Word and element locating records:
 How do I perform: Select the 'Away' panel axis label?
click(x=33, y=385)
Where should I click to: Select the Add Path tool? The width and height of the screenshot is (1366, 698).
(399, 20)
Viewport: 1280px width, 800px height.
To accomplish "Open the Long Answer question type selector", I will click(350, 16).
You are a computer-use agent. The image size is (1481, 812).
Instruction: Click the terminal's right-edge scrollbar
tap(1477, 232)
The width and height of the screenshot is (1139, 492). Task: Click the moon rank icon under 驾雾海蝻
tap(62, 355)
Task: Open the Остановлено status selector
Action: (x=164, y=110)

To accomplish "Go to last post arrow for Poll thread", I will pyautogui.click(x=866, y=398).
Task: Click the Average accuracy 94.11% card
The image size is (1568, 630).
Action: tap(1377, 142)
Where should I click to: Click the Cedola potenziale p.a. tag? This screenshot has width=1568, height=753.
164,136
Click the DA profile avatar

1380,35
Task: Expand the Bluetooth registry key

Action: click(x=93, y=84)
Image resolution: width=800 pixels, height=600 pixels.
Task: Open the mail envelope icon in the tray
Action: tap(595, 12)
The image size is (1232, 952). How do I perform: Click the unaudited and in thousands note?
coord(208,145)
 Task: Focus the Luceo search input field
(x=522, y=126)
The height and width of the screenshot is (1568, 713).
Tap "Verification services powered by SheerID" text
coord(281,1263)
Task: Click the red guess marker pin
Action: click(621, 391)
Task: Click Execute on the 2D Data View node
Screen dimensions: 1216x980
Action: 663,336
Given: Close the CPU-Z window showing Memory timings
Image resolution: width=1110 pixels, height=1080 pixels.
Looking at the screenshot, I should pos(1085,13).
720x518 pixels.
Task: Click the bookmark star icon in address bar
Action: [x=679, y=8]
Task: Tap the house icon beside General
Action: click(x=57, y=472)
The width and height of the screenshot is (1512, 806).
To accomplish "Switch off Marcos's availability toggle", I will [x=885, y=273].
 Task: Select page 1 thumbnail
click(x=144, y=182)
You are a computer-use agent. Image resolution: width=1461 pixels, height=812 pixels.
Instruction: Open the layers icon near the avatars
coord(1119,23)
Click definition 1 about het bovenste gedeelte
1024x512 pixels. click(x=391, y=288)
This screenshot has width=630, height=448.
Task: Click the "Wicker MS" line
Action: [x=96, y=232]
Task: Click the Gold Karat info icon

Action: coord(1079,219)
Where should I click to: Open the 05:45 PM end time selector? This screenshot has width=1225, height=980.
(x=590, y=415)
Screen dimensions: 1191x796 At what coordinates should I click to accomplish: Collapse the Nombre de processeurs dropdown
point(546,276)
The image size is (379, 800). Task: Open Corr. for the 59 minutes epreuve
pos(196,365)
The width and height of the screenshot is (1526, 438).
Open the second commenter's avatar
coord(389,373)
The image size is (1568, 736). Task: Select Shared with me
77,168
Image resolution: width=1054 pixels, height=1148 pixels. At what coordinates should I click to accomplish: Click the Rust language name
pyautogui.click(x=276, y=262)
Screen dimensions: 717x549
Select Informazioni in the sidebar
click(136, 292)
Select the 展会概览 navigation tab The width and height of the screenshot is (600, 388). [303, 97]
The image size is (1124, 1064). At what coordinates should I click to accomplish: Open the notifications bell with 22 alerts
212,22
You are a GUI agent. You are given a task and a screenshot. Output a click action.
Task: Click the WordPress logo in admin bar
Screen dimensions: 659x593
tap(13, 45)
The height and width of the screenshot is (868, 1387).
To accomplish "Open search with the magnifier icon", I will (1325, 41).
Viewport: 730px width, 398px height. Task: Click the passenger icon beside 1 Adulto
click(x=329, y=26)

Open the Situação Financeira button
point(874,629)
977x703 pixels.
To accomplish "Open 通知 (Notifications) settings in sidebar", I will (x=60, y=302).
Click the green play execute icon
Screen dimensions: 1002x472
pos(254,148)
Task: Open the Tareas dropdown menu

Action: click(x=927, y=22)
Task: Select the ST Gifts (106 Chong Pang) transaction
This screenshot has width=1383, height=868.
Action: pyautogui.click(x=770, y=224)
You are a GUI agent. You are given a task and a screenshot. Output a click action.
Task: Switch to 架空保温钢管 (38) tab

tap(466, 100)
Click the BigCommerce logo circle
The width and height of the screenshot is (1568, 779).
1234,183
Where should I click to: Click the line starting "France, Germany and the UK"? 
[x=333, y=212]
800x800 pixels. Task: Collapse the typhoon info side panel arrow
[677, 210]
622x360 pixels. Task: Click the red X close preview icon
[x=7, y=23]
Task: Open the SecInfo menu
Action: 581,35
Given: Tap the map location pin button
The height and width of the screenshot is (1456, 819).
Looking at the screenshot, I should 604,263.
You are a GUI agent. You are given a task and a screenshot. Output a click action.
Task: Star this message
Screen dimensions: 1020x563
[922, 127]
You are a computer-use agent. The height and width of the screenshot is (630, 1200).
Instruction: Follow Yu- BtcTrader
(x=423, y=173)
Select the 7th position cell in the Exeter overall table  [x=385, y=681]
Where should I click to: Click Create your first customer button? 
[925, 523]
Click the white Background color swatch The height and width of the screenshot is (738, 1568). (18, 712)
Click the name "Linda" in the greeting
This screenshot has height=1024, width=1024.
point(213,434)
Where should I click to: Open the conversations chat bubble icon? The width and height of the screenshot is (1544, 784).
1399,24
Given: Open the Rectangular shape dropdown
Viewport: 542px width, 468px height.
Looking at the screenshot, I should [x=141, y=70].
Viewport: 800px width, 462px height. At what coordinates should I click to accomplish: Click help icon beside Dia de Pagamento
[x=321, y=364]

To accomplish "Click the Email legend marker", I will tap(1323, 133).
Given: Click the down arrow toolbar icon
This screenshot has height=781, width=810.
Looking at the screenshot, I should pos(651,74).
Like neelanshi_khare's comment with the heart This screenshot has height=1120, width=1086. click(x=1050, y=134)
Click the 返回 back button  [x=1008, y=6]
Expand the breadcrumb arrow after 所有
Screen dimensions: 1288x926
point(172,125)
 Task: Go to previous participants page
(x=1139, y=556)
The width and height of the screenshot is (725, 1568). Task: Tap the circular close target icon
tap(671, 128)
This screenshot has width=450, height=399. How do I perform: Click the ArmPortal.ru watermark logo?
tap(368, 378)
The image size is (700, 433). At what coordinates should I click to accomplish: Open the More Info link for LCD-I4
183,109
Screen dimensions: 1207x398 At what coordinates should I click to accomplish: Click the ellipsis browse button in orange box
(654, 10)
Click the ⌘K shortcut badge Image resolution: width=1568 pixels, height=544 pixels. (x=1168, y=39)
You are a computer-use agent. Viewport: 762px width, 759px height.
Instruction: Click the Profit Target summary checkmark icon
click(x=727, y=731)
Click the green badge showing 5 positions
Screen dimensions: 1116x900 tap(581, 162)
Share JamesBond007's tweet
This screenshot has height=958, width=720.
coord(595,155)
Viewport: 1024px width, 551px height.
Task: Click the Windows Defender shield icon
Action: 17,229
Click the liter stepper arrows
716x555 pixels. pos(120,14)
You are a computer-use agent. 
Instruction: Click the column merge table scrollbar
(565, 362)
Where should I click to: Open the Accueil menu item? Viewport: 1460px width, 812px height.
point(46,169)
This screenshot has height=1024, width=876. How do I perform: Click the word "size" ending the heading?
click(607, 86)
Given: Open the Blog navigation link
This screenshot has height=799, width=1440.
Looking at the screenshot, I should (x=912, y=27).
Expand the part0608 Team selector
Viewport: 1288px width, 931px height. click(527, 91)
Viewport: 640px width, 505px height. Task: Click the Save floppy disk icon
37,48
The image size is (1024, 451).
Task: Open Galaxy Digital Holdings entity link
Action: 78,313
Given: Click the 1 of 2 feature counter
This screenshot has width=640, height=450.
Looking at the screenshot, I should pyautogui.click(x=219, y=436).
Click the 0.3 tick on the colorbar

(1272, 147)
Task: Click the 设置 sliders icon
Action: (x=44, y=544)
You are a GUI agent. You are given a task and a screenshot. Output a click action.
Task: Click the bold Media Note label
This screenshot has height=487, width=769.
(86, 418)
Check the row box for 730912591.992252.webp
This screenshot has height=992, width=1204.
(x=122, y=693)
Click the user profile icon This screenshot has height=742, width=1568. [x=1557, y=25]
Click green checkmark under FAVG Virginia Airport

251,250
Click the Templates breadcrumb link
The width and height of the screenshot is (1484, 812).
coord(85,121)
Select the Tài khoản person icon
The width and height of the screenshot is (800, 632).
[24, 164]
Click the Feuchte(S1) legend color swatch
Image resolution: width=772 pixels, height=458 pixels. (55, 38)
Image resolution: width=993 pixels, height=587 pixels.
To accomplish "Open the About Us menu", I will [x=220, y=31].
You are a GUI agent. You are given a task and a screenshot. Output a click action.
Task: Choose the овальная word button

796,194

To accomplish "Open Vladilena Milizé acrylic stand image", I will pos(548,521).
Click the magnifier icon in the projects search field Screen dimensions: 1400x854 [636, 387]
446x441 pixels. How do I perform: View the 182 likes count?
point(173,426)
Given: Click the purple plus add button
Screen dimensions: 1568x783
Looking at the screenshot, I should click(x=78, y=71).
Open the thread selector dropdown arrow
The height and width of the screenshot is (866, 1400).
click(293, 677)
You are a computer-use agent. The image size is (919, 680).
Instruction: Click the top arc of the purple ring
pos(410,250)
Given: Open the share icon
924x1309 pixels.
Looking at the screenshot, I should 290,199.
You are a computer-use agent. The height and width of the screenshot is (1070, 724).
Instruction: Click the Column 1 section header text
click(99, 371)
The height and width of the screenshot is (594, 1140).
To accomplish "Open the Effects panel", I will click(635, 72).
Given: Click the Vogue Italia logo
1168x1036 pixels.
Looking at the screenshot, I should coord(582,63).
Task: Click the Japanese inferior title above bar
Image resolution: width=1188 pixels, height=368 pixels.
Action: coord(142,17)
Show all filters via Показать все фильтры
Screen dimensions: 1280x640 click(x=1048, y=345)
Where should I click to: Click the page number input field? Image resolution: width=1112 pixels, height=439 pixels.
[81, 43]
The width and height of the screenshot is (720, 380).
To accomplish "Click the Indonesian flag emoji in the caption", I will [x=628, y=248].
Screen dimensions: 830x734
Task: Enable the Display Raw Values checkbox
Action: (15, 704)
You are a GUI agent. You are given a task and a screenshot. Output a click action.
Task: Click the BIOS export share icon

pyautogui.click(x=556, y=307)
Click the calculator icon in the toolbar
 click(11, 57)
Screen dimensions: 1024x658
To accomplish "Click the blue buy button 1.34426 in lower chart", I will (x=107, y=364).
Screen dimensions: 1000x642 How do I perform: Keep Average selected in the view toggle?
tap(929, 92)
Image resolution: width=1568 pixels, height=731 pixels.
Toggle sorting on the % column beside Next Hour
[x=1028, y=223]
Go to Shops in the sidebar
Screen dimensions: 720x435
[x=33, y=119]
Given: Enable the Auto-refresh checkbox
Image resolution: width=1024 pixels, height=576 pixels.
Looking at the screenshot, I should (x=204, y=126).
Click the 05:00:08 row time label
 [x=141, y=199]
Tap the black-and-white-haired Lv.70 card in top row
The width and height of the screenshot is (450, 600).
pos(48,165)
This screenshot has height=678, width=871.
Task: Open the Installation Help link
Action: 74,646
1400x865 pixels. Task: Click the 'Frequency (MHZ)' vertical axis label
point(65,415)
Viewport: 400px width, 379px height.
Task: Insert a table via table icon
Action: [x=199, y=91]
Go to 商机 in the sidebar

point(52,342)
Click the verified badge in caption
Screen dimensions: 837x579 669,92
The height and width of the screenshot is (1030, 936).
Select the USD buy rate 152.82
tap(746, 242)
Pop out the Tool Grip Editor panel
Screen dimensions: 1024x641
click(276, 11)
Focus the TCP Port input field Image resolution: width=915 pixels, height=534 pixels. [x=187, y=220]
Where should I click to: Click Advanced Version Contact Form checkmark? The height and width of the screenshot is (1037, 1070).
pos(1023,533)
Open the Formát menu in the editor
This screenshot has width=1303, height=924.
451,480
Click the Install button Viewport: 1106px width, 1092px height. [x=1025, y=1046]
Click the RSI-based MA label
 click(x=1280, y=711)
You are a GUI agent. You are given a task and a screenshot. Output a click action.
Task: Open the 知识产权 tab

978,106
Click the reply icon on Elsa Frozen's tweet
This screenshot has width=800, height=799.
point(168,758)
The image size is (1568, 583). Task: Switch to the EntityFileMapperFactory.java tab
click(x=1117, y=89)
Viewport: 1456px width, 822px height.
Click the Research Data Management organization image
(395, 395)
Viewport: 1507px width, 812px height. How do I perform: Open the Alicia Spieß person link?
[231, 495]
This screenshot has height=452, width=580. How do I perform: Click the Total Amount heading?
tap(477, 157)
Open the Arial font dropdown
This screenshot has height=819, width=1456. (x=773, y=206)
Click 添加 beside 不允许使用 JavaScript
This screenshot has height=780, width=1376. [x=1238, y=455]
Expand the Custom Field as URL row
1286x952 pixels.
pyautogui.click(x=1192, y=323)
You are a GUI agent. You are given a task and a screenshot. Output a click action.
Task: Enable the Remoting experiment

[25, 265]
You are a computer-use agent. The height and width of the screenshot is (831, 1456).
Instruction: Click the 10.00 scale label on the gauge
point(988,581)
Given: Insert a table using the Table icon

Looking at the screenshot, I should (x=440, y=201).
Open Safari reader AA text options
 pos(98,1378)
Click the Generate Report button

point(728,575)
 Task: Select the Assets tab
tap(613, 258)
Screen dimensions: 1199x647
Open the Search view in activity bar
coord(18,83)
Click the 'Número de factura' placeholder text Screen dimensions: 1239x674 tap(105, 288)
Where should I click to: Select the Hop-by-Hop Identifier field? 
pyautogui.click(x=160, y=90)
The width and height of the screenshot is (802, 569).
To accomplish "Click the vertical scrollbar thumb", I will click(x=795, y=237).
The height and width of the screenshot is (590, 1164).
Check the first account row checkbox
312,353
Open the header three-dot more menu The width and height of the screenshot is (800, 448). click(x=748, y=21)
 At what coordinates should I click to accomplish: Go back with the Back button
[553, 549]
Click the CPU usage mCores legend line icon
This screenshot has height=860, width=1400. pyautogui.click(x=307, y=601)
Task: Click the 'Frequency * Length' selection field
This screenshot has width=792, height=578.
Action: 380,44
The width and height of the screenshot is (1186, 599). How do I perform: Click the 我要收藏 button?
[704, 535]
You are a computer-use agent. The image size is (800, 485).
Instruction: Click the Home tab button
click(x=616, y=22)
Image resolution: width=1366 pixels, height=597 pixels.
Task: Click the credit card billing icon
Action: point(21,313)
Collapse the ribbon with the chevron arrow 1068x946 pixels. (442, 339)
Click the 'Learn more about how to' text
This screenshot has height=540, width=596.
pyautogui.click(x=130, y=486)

Stated task:
Output the lines of the records again verbatim, running from the line with "Viewport: 1280px width, 800px height." to the line with "will pyautogui.click(x=866, y=398).".

Exercise solution:
Viewport: 1280px width, 800px height.
To accomplish "Open the Long Answer question type selector", I will click(350, 16).
You are a computer-use agent. The image size is (1481, 812).
Instruction: Click the terminal's right-edge scrollbar
tap(1477, 232)
The width and height of the screenshot is (1139, 492). Task: Click the moon rank icon under 驾雾海蝻
tap(62, 355)
Task: Open the Остановлено status selector
Action: (x=164, y=110)

To accomplish "Go to last post arrow for Poll thread", I will pyautogui.click(x=866, y=398).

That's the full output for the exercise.